ESTRATTO SELEZIONATO =

2025, un buon anno inquieto

Per il nuovo anno in tanti desiderano tranquillità, salute e lavoro. Per i più giovani le cose sono diverse

Cosa ci auguriamo per il 2025? Cosa intendiamo per buon anno? Desideriamo godere di buona salute, vogliamo anche tranquillità e lavoro. È quel che emerge da un recente sondaggio condotto da Funcas (un istituto di studi economici) in cui agli intervistati è stato chiesto di scegliere una parola per definire cosa si aspettano dal prossimo anno: salute, tranquillità e lavoro sono i nomi che la maggior parte degli spagnoli ha dato al proprio bisogno.



Per i giovani il desiderio ha altri nomi. Quelli che hanno meno di 24 anni sanno che la loro situazione economica è difficile e che nel 2025 le cose non miglioreranno molto. Questi giovani vogliono la pace, la felicità e soprattutto l’amore. Secondo altri sondaggi, un giovane su quattro tra quelli che desiderano l’amore si sente solo.

DATI =

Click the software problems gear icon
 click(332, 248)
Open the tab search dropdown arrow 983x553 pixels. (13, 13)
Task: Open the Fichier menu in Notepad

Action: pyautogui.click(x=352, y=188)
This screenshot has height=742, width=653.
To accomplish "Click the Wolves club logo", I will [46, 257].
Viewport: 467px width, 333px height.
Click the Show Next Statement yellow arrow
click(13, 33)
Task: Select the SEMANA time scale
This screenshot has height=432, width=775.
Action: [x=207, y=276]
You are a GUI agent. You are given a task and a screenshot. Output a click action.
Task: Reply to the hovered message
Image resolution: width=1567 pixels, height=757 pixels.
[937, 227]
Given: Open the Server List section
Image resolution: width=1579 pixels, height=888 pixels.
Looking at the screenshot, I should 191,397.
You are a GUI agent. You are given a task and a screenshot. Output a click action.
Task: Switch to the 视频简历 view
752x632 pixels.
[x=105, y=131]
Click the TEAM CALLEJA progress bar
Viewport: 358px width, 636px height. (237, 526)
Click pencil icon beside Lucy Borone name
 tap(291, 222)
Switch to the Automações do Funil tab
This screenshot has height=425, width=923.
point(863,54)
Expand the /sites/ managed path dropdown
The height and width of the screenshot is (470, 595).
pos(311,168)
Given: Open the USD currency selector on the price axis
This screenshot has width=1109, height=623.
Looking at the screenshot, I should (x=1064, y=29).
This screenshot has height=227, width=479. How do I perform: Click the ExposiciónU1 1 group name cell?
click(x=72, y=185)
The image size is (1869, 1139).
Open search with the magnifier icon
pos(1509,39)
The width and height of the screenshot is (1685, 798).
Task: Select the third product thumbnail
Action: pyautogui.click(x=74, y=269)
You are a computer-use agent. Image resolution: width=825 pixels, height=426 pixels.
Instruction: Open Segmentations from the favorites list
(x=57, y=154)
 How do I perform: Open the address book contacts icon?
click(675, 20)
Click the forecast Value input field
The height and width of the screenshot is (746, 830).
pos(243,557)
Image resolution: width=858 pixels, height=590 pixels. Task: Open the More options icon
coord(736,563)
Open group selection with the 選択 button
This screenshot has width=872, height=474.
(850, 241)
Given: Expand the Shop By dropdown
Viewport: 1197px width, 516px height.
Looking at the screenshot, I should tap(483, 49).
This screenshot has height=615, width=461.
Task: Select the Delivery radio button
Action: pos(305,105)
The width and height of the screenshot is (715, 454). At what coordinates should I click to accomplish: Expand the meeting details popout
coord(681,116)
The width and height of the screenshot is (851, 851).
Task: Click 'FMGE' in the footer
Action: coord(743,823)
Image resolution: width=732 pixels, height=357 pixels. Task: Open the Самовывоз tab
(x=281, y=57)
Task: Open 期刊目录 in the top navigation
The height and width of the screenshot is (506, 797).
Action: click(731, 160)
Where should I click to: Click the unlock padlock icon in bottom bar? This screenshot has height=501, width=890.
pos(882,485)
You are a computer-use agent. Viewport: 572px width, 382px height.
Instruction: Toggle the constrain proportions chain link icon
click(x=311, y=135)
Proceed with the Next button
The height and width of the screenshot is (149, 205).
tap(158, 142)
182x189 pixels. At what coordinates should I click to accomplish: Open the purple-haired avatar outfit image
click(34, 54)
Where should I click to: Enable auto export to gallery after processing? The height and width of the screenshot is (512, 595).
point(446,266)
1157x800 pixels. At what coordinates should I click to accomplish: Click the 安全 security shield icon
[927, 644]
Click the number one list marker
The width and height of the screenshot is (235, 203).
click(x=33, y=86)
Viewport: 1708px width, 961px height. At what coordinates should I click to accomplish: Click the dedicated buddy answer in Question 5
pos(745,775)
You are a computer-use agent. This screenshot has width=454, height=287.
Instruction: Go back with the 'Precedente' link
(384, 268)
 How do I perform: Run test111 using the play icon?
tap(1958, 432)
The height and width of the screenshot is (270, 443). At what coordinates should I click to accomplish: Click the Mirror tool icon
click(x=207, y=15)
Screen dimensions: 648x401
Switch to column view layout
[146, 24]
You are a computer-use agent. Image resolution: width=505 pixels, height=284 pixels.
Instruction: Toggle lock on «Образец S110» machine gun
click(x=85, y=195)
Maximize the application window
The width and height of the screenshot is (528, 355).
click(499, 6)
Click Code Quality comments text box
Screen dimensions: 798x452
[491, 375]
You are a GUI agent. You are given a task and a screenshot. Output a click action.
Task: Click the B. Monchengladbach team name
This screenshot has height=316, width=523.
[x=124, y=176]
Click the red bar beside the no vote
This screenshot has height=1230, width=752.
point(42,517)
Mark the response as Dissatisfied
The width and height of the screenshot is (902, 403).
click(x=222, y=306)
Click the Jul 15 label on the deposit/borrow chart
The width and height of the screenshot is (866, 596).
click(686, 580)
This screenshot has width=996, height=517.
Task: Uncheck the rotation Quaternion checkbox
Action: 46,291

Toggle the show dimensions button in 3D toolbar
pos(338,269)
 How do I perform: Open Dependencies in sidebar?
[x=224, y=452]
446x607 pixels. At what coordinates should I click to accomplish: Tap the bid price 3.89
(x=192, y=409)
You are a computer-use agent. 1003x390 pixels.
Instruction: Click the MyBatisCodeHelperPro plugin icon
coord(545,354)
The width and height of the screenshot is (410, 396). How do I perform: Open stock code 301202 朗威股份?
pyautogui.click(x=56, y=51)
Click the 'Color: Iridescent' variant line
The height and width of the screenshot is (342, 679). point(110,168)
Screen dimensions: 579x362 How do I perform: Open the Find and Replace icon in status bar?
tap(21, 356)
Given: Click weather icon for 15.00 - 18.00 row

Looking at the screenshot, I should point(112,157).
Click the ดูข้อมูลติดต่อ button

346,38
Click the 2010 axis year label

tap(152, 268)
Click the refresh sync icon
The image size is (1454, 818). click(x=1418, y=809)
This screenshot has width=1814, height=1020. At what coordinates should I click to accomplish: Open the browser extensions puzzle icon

CONSEGNE =
**1.** Nell'estratto sul 2025, quale istituto ha condotto il sondaggio citato?
**2.** Elenca ciò che desiderano i giovani con meno di 24 anni secondo l'estratto sul 2025.
**3.** Prosegui l'estratto sul 2025 a partire dalla sua ultima frase.

RISULTATI PER CONSEGNA =
**1.** Funcas, un istituto di studi economici.

**2.** La pace, la felicità e l'amore.

**3.**
I giovani si sentono più soli degli anziani. È una solitudine non voluta, tragica, causata in molti casi dalla difficoltà di passare alla vita adulta. Una solitudine che provoca molta sofferenza. I più poveri sono i più soli e coloro che sono soli sono più vulnerabili alle malattie mentali. Non è chiaro se la causa di questa situazione siano i social network e l’uso eccessivo degli schermi.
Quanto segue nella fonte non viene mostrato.